Saved entries:
>>>
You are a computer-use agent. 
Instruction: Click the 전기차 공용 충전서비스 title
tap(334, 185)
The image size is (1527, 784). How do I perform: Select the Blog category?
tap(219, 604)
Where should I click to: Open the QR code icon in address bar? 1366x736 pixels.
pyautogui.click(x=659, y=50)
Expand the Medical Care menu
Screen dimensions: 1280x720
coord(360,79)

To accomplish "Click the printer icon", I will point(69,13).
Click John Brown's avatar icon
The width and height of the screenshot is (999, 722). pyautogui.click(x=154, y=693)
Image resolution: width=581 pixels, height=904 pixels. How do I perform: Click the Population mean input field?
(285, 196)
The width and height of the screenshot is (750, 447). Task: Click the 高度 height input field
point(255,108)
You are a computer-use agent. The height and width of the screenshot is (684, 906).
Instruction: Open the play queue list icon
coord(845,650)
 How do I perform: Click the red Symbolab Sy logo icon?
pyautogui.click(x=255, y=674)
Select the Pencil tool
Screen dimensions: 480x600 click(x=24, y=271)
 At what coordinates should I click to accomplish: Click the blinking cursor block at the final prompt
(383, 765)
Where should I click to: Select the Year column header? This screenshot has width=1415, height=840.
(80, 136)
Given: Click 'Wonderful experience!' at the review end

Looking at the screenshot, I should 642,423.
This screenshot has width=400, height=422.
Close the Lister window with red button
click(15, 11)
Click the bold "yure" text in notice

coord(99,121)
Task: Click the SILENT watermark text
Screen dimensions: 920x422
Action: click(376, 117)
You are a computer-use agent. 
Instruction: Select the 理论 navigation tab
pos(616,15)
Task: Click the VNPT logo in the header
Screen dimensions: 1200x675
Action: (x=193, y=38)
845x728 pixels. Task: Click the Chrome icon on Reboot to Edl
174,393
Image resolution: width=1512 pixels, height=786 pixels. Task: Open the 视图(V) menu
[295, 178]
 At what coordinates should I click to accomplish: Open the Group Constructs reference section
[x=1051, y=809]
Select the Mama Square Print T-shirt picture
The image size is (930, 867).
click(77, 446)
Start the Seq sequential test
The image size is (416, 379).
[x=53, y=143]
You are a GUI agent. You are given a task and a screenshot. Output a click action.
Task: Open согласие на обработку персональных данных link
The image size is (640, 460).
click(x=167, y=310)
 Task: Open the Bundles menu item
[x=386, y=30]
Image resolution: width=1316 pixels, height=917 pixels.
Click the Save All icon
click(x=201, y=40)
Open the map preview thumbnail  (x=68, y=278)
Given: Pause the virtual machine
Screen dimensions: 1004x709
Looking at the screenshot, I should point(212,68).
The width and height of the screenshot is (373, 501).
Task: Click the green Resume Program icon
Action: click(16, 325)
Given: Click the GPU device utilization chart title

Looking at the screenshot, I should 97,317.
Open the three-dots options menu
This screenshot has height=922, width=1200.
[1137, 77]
<<<
- Work to complete:
Go through the entries and copy every line that has "agent".

- Result of the task:
You are a computer-use agent. 
You are a computer-use agent. The height and width of the screenshot is (684, 906).
You are a computer-use agent. 
You are a GUI agent. You are given a task and a screenshot. Output a click action.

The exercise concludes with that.